Ayyanar Temple – Photo Essay
It was my maternal grandmother’s first death anniversary, me and my cousins travelled to offer our prayers to the clan deity Lord Shiva. A forty five minute ride from Sivakasi, Tamilnadu in an auto rickshaw took us to the Koodamadayar Temple in Puthupatti on the banks of River Arjun. Kooda meaning basket and adayar meaning closed in Tamil. Legend states a villager stumbled on to this place and blood started oozing from the land. He covered the place with his basket and left for the day. Later people lifted the basket to find a shiva linga under it. A temple was built at the same place and since then eighteen Tamil communities worship the lord. During the 1970s the Arjun river was in spate and the bridge above it was in floods. Today there isn’t a single drop of water in the river. Beside the Shiva temple is an Ayyanar statue or guardian god. The statue of Ayyanar is colourful with a sword in hand riding a white horse. He is one amongst the numerous deities who belong to the Hindu pantheon. It is told he is the protects the village from all sort of evils. Normally Ayyanar temples are found in the fringes of the villages.

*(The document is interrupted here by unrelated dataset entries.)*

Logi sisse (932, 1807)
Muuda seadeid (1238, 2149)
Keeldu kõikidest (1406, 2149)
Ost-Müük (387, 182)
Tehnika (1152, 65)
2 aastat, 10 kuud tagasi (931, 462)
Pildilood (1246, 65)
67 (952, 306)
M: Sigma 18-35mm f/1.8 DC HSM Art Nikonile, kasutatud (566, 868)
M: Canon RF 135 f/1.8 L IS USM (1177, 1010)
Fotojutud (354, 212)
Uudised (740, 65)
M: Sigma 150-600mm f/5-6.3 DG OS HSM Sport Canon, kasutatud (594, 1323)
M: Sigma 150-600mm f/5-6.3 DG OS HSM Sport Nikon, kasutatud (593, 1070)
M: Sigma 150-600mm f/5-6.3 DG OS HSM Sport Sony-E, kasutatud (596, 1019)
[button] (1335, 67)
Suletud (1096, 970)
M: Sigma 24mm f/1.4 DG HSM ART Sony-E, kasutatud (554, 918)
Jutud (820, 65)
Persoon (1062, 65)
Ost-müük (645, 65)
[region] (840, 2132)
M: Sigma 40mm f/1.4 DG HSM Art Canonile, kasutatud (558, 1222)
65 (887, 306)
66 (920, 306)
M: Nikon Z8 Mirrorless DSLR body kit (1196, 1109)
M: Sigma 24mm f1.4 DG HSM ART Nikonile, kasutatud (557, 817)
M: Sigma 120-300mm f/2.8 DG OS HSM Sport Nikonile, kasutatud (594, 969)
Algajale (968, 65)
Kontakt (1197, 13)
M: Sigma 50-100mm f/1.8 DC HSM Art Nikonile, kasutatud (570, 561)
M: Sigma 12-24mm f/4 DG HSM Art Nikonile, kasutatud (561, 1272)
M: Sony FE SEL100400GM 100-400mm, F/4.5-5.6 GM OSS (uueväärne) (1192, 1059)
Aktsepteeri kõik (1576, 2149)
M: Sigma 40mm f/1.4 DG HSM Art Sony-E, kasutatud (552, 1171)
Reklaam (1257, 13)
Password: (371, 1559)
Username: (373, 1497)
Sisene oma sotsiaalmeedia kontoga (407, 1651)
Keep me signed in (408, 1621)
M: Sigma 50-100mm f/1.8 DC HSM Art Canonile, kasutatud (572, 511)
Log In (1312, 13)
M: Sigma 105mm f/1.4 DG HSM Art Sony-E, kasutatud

With a handle bar moustache and weapons in hand the Ayyanar deity looks majestic.
Little ones head is tonsured in the clan deity temples and later smeared with sandalwood for a cooling effect and also to heal the cuts.
The priest of the Ayyanar temples normally do not belong to the Brahmin community.
Have you visited the temple of your clan deity? Do you have Guardian Gods in your tradition?